Hawaii Democratic Congresswoman Tulsi Gabbard has been in the headlines a considerable amount lately, and that didn’t change late Thursday night.
While still caught up in all the hoop-la of her strange and random feud with Hillary Clinton, Gabbard put out a video announcement on her Twitter account at 9:00 PM PST. The video, which lasts for over six-and-a-half minutes, starts off with Gabbard recounting her history in Hawaii and how she got into politics.
I'm so grateful to the people of Hawaiʻi for allowing me to serve you in Congress for the last 7 years. Throughout my life, I’ve always made my decisions based on where I felt I could do the most good. In light of the challenges we face, I believe I can… https://t.co/cNcjSNSoZl pic.twitter.com/h3wM6AZLMs
— Tulsi Gabbard 🌺 (@TulsiGabbard) October 25, 2019
Gabbard goes on to explain her own noninterventionist foreign policy beliefs, which she has made a core element of her presidential campaign, and that this issue is of such importance to her that Gabbard believes the “best [way to] serve the people of Hawaii and our country [is] as President and Commander in Chief.” This is the reason Gabbard gives for her big announcement: she’s not running for reelection to what would be her fifth term in Congress. Instead, Gabbard asks for her constituents’ support for president.
This is a bold move for Gabbard, who despite her notoriety in the media this past week, has been consistently polling between one and three percent in most national polls. She was already facing a growing challenge for her congressional seat from Hawaii state senator and fellow veteran Kai Kahele. Beyond that, Gabbard has told various reporters recently that she plans to stay in the primary race all the way up to the convention, regardless of concerns over a path to victory.
Tulsi Gabbard told me after this event she’s taking her campaign to the Dem convention, even if she doesn’t have enough delegates to win https://t.co/vrTyLf0xNy
— Alexandra Jaffe (@ajjaffe) October 19, 2019
In recent months, Gabbard’s campaign has shifted their focus to the early voting states of Iowa and New Hampshire, as Gabbard attempts to earn a groundswell of support from those voters in hopes of siphoning off a good chunk of delegates come February.

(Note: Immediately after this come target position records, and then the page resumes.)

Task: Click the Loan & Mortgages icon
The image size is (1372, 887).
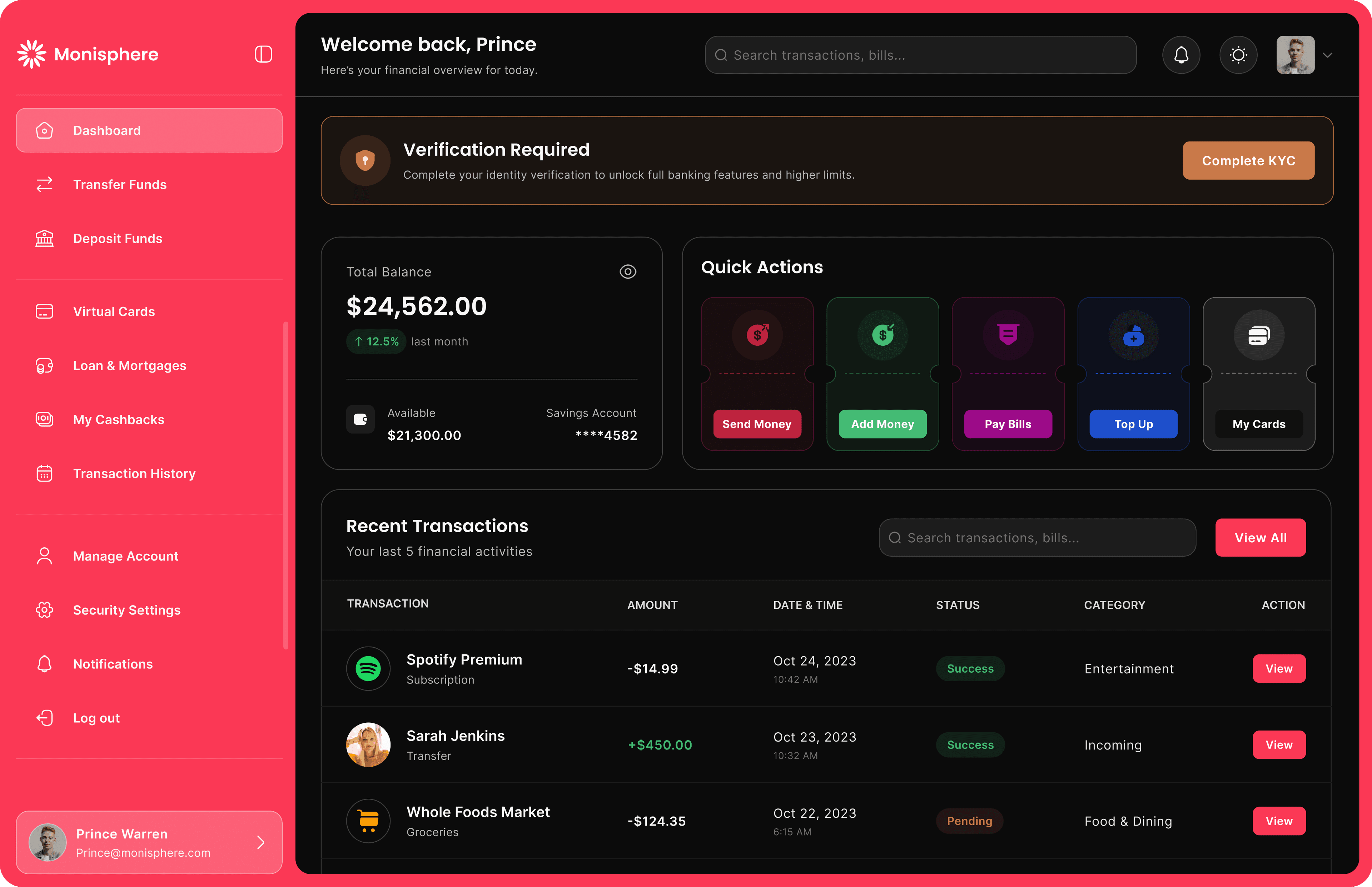Action: click(44, 365)
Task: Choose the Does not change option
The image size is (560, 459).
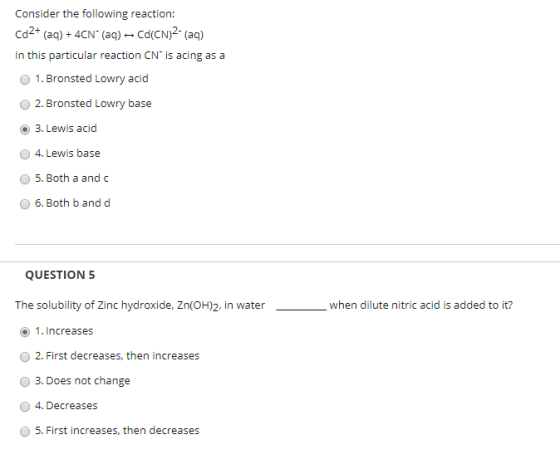Action: pos(25,382)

In the wake of Clinton’s attack, though, Gabbard has seen her media coverage skyrocket, with many notable personalities both inside and out of politics coming to her support.
This move is a bit of a gamble for Gabbard, as it effectively means that she’ll be out of politics unless she can pull of a huge come-from-behind victory (or be chosen as someone else’s running mate). That would be a big turn of events for the person the Democratic party establishment once saw as their rising star.
But Gabbard is betting on herself. Only time will tell if she was right to do it.